Vernissage et performances le 30 août à 17h00

30 août – 13 octobre 2024

Friche la Belle de Mai

41 rue Jobin, Marseille 3e

Ouvert les après-midi du mercredi au dimanche

 

À la levée du jour et à la tombée de la nuit, dans son microclimat et sa biorégion qui le distinguent du centre-ville, le campus des Beaux-Arts de Marseille à Luminy, aux portes du Parc national des Calanques, offre des paysages éblouissants. Il dégage aussi une douce inquiétude, latente. Sans jamais qu’on sache ce qui se cache exactement derrière elle, comme au début d’un thriller qui pourrait tout autant devenir un coming-of-age qu’un Hitchcock.
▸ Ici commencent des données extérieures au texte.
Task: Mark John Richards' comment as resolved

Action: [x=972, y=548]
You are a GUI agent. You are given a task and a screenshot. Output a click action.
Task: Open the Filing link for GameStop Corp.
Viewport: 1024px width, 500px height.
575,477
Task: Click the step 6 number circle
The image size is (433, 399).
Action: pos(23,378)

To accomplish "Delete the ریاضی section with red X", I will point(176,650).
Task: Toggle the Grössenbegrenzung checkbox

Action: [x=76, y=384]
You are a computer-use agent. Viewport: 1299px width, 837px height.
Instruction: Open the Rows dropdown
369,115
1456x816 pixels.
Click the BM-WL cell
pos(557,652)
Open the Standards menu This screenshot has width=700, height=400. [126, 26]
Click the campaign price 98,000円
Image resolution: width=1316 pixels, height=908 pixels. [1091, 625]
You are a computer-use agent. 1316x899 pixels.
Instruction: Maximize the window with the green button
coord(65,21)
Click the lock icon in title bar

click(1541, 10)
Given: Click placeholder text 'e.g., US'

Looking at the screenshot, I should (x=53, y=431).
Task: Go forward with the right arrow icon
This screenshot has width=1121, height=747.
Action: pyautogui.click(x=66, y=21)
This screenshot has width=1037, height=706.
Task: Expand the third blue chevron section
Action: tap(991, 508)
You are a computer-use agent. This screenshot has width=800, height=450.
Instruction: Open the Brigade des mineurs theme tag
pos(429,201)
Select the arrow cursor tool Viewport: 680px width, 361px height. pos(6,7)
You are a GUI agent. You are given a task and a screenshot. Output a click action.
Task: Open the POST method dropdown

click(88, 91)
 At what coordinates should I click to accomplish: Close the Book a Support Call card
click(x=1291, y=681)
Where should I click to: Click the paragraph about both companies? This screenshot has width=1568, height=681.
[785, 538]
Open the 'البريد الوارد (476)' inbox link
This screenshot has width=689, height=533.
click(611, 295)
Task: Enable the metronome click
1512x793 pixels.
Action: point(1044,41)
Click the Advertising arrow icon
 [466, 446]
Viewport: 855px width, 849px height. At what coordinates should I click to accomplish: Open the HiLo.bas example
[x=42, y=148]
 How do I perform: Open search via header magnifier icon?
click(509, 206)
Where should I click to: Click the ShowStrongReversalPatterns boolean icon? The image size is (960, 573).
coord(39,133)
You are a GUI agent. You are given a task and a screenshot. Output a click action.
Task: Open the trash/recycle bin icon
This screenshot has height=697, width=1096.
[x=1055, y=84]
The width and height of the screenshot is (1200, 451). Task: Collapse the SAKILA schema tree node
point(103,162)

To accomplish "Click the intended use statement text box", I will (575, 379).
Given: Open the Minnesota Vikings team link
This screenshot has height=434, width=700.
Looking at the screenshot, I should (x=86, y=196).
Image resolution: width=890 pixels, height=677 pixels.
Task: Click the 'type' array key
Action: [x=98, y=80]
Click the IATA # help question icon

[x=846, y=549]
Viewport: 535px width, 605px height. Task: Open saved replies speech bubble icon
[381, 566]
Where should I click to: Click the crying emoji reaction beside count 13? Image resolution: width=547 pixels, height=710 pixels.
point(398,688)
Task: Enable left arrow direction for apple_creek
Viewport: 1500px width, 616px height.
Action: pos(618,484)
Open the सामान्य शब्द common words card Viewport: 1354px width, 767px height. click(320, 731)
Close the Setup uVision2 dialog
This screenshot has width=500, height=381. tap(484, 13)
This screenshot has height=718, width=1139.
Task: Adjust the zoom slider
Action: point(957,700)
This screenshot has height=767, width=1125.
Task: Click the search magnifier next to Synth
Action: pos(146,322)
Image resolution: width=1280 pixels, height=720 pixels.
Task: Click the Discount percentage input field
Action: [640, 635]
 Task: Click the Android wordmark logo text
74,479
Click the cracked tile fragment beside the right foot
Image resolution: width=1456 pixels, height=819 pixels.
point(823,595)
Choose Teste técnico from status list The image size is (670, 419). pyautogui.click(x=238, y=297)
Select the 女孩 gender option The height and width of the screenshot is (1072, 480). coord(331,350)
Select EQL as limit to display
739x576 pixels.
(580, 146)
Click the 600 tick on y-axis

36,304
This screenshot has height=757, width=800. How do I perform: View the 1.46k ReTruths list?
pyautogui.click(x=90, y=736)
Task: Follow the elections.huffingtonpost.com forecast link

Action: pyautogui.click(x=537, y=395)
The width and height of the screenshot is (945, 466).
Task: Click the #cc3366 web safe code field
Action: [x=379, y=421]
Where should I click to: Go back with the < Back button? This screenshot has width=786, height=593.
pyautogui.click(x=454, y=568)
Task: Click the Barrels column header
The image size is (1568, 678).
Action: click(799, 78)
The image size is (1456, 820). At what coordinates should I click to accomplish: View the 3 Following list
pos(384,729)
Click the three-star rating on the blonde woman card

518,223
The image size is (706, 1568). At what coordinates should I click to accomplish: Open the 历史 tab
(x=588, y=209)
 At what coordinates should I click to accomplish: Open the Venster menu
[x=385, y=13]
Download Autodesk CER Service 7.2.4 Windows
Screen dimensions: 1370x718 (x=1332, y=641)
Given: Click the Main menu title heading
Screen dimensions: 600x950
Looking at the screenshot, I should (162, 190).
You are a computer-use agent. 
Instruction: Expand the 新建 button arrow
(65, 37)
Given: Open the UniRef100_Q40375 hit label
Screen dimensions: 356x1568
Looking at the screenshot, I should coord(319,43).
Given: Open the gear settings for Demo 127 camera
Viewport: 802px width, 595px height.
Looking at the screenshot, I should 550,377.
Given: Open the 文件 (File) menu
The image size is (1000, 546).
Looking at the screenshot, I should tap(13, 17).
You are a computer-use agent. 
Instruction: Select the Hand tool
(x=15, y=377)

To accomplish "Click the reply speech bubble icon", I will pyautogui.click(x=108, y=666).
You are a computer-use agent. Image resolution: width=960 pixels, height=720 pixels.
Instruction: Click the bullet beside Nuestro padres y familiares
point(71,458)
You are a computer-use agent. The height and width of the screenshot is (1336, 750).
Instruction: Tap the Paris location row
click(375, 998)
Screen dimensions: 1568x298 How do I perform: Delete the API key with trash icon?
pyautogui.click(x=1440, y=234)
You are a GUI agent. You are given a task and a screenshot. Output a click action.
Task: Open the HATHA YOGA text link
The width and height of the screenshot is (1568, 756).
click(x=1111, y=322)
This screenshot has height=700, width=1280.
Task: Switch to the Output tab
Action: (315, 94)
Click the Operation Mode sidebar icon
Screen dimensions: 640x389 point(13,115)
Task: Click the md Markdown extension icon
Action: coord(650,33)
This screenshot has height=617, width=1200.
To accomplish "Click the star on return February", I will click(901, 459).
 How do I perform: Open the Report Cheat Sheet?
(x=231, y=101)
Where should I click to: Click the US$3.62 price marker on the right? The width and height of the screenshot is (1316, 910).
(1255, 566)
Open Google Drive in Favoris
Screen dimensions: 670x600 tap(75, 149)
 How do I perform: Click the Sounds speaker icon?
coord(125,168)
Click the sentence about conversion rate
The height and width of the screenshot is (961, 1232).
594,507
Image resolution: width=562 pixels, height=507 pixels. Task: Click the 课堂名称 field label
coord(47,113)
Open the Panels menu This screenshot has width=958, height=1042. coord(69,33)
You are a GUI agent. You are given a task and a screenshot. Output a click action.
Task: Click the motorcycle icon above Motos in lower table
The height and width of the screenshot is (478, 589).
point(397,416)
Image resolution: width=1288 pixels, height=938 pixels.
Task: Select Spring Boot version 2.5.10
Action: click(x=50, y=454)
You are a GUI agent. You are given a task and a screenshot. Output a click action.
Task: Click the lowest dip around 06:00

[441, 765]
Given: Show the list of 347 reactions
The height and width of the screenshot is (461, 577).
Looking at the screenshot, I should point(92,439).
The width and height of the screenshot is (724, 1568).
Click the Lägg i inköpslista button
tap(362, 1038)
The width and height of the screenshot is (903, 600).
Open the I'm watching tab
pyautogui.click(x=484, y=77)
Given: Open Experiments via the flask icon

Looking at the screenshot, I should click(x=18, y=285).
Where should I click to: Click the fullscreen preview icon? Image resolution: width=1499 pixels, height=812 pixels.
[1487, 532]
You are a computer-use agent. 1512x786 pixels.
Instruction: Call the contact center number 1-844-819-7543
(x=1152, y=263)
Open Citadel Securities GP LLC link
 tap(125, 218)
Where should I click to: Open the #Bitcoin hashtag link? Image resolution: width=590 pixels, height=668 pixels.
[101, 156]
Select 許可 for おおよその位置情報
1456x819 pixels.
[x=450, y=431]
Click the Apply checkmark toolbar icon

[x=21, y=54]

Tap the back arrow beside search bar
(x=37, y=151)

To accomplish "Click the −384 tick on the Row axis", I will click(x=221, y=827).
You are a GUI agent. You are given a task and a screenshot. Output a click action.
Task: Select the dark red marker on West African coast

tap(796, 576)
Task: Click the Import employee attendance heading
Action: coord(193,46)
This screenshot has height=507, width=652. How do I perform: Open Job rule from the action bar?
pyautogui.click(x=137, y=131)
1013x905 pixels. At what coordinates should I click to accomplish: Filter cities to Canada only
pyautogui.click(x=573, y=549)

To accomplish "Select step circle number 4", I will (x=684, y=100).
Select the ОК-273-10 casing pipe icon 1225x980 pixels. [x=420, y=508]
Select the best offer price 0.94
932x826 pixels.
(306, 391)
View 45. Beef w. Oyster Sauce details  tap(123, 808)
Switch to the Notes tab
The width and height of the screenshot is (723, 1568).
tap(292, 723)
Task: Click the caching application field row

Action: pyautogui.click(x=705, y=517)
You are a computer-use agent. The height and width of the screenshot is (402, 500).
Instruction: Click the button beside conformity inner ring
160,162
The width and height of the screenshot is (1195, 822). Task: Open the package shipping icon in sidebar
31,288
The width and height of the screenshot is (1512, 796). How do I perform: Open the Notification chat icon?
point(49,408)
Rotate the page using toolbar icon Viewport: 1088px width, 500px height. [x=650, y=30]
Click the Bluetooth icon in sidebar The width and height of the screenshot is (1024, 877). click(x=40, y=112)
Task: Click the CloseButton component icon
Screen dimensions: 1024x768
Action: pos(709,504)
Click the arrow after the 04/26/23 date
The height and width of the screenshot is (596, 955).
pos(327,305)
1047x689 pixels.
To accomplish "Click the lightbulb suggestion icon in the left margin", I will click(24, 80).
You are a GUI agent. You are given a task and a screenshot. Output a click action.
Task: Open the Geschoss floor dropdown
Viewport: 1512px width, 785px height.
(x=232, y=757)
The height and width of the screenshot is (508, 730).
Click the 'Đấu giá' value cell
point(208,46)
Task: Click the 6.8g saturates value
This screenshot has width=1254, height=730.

Peut-être est-ce l’ombre orangée des sangliers ou des renards qui sillonnent ce territoire peuplé d’étudiant·exs et de professeur·exs le jour, de créatures réelles et fantastiques la nuit. Ses qualités architecturales permettent des déambulations multiples, parfois sinueuses, entre ses bâtiments et patios – chaque trajet devenant une aventure en soi. C’est à partir de ce lieu que Campus Panic propose d’approcher les pratiques des artistes et des designers diplômé·exs des Beaux-Arts de Marseille. 

 

L’expression campus panic renvoie spécifiquement à la centralité (1) de la notion de campus dans la lecture de certains événements géopolitiques, des manifestations anti-guerre au Vietnam sur les campus américains aux mobilisations qui se sont opposées — et continuent à le faire — à la guerre contre les Palestinien·nes à Gaza et en Cisjordanie (2). Le campus devient ainsi un fantasme et un mythe, sans délimitation géographique spécifique. En empruntant à cette expression la centralité d’un campus qui n’est pas un lieu, mais un paradigme, à la fois fantasmé et producteur de codes, de pratiques et de relations, l’exposition rassemble ainsi 51 artistes et designers aux travaux à la fois singuliers et faisant tous échos aux tumultes qui rythment le présent. Si à Luminy, l’inquiétude est souvent douce, c’est face aux troubles du monde qui les entoure que les artistes produisent et que certain·exs s’engagent. Avant qu’il ne soit un huis clos ou un lieu de retrait, le campus est donc une condensation du monde et nous permet de partir d’un territoire précis — avec des oeuvres qui mobilisent le paysage et sa représentation — pour traverser l’inquiétude, latente, d’un contemporain ébranlé par les crises et les angoisses, vers des travaux qui se proposent de mobiliser l’archive pour répondre aux vertiges, de détourner les symboles et les mythes, d’investir des rituels et des imaginaires mystiques pour s’installer enfin dans une sorte de tendresse, affrontant les traumatismes et les assignations dans des gestes plus frontalement tournés vers la société. Pour que la panique change de côté. 

 

(1)Voir à ce sujet l’éclairante analyse de Samuel Catlin, chercheur en études juives à l’Université de Buffalo, qui montre que cette notion de campus, jamais délimitée ni dans ses contours géographiques, ni académiques, vient homogénéiser une multitude d’acteurices dans une masse renvoyée à son progressisme woke et élitiste (in “The Campus Does Not Exist », Parapraxis 4, été 2024. Lien : https://www.parapraxismagazine.com/articles/the-campus-does-not-exist – consulté le 10/06/2024). 

(2) Dans le même article, Samuel Catlin montre également que l’intérêt disproportionné des médias pour ce qui se passe dans les campus vient mettre au second plan ce pour quoi les étudiant·exs et activistes se mobilisent.